I did it as gently as I could. “He was dead by then, Lyda. Dead and buried where he would never be found. I wasn’t going to give her any details, even had I known them. But I could guess — a concrete jacket in the river, a grave in the pine barrens on Long Island, a fire in the Jersey flats, a man in a junk car being squeezed into a four by four hunk of metal and shipped abroad. Better let it lie.

She wiped her eyes and went to the bar to freshen her drink. “They waited a long time, Duppy and his people.”

I nodded. “Yes. They’re very patient. And they had to wait for the Cuban thing to cool down. There was a lot of planning involved. They had to be sure the trick would work, that Papa Doc and P.P. Trevelyn would accept the phony Valdez as the real thing.”

I grinned at her. “They must have had some bad times. The phony Valdez wasn’t a physicist — probably an actor— and they had to cram him and nurse him along. No wonder Papa Doc’s missiles didn’t work. But the real missiles, the black ones I saw in that cave, they would have worked. They were just starting to bring them in, by submarine and freighter, at night, and they would be bringing in skilled people, too.

“All Duppy needed then was his revolution. He wanted you to do that for him, and while you and Papa Doc were at each other’s throats he would move in and take over. Those people never give up — they couldn’t do it in Cuba, so why not Haiti!”

All of a sudden she smiled. “Maybe it isn’t so bad, Nick. I still have Sea Witch and the guns and the money.”

I frowned at her. “And Papa Doc is still running Haiti. As far as you are concerned he is going to keep on running it. Remember what I told you — no monkey business. One wrong move, sweetheart, and you end up in the slammer.”

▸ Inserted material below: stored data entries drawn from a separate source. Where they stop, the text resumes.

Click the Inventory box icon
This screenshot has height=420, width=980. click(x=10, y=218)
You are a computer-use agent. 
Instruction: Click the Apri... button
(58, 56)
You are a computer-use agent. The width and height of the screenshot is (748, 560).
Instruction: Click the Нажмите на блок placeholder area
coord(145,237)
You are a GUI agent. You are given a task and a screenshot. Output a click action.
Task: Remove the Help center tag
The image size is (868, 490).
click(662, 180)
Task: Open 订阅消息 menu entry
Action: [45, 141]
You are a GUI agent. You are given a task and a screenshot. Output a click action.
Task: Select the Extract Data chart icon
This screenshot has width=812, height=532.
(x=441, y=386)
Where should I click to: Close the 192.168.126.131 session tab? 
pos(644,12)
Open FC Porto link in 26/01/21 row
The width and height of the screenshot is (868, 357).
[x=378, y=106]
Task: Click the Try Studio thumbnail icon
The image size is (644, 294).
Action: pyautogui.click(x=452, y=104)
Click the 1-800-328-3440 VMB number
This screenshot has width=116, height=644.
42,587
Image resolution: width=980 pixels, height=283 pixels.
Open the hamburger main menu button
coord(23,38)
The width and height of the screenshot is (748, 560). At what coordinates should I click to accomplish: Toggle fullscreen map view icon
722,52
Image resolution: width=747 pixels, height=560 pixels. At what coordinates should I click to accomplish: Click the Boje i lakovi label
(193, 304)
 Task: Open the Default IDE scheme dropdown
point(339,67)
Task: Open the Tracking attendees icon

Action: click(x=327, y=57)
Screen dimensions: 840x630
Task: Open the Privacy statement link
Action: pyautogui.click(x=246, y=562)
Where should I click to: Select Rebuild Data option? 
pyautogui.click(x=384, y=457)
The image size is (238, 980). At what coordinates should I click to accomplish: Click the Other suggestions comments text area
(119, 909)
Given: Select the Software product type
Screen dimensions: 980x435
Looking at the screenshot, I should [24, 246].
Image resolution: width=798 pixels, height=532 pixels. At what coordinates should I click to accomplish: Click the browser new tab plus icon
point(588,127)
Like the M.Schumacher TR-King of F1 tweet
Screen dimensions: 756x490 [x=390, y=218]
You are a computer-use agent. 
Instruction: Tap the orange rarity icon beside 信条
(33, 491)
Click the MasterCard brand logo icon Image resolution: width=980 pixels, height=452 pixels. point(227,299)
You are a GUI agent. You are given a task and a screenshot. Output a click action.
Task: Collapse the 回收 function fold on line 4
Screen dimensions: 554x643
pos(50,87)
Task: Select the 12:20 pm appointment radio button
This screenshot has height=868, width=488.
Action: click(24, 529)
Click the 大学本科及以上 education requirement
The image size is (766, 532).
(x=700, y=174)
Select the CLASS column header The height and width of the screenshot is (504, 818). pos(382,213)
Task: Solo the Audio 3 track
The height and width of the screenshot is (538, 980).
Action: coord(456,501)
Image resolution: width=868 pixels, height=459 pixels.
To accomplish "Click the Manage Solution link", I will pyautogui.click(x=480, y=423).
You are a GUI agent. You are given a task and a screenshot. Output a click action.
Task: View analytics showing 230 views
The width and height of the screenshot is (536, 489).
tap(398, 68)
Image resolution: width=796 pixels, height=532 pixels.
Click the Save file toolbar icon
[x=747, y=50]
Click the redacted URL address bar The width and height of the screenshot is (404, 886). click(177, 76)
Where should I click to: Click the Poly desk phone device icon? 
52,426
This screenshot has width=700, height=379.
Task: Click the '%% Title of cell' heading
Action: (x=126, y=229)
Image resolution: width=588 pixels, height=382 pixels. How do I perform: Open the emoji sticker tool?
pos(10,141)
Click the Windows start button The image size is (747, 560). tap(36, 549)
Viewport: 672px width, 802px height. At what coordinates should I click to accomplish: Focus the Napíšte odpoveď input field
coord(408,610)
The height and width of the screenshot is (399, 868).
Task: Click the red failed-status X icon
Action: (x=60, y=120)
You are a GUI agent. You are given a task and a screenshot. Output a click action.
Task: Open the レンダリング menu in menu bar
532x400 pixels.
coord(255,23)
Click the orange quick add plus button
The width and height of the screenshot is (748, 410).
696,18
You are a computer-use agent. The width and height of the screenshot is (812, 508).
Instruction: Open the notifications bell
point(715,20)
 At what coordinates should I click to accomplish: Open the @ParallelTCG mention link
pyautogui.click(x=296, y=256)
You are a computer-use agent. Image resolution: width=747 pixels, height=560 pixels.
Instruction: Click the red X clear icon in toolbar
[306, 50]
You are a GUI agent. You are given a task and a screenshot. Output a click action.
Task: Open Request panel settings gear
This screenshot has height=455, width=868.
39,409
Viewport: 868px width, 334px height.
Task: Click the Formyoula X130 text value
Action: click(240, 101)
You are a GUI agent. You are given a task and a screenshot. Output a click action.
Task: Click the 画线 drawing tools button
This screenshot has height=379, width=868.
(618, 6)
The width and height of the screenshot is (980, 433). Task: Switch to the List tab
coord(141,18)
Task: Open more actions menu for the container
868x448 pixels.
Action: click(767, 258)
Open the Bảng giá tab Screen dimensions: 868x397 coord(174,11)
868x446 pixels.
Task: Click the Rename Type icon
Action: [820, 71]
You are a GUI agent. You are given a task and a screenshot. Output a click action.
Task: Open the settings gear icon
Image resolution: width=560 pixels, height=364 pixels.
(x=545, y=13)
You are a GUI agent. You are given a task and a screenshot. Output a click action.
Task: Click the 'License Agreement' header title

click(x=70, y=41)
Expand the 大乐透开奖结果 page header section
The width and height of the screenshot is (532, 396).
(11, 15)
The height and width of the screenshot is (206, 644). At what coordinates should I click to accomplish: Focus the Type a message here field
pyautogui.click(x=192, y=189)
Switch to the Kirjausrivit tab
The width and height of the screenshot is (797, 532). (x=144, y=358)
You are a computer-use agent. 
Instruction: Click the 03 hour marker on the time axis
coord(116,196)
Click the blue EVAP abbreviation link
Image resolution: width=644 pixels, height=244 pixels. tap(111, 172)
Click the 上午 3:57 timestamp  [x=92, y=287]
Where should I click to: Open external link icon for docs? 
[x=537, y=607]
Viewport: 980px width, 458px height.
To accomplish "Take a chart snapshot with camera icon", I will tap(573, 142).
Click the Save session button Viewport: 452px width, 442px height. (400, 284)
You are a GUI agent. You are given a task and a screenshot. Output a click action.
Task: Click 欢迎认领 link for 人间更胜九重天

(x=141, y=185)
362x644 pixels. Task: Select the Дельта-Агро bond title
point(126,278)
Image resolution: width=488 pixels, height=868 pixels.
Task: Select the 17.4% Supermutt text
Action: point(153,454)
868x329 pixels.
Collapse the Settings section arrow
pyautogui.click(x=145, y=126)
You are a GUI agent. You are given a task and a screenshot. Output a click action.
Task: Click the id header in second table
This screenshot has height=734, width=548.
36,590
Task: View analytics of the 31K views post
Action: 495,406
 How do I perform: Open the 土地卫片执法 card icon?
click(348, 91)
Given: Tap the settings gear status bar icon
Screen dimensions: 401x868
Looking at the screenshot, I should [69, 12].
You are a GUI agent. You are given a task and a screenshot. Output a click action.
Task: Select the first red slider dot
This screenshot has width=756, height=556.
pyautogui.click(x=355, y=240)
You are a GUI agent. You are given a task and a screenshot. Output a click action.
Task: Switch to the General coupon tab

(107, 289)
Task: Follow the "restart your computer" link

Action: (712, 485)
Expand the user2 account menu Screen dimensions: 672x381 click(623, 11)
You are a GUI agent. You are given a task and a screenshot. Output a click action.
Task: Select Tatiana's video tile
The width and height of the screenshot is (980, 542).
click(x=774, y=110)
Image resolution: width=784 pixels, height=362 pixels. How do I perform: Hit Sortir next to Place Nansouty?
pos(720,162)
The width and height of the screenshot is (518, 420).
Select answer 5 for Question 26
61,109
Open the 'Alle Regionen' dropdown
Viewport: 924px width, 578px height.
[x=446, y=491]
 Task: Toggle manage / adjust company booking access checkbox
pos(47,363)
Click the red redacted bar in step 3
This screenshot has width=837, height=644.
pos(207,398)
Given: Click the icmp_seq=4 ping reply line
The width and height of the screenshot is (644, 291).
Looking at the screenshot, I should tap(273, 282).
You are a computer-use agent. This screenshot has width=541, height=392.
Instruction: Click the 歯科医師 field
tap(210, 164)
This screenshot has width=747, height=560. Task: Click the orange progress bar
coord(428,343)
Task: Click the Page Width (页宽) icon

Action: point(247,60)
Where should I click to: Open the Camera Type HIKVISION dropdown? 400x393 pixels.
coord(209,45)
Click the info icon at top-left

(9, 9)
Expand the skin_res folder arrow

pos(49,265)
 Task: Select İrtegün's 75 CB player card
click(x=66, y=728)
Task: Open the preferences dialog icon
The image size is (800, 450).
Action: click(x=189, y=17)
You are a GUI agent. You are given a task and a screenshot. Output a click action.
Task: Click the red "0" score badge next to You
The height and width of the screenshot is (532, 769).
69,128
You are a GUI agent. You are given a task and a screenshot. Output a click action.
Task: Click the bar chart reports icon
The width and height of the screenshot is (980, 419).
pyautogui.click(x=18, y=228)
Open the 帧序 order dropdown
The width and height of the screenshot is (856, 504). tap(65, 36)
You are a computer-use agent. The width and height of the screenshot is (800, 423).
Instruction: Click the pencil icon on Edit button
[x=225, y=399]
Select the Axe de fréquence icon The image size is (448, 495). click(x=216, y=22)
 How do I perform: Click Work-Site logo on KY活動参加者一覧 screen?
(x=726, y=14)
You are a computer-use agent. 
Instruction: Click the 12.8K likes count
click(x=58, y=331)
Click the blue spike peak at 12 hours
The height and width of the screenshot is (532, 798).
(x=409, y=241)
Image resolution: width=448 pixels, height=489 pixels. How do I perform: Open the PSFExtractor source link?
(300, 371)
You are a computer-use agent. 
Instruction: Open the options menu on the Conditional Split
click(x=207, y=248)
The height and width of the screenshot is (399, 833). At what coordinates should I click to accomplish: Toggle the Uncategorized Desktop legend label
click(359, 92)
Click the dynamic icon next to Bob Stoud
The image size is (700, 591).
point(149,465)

Lyda Bonaventure laughed and smiled and crossed her long legs and I could see the fireworks sparking in her brain. She would lie low for a time, that I knew, but sooner or later she would make another try at it. I sighed. Let someone else worry about that. Maybe Hawk could find me a nice assignment in Lower Slobbovia.

The first shell came in, arching over Sea Witch and bursting far in front of us. We ran out on deck.

The patrol boat was gaining steadily. She fired again and this time the burst was closer.

Hank Willard was staggering around the deck trying to get the recoilless rifle loaded. He waved a round of .57mm and shouted defiance at the patrol boat.

“Come on, you bastards. Come on and fight!” He lurched and was almost overboard and I grabbed him. He dropped the shell into the water. I hauled him back.

“Don’t give up the ship,” he carolled. “We ain’t started to fight yet. Full steam ahead and screw the screwing torpedoes.”

I took the ammo and rifle away from him and led him back to the cockpit. “Calm down, Commander. Let’s not agitate them too much. They’ve got the range and the weight on us — they can sit out there and rip us to pieces.”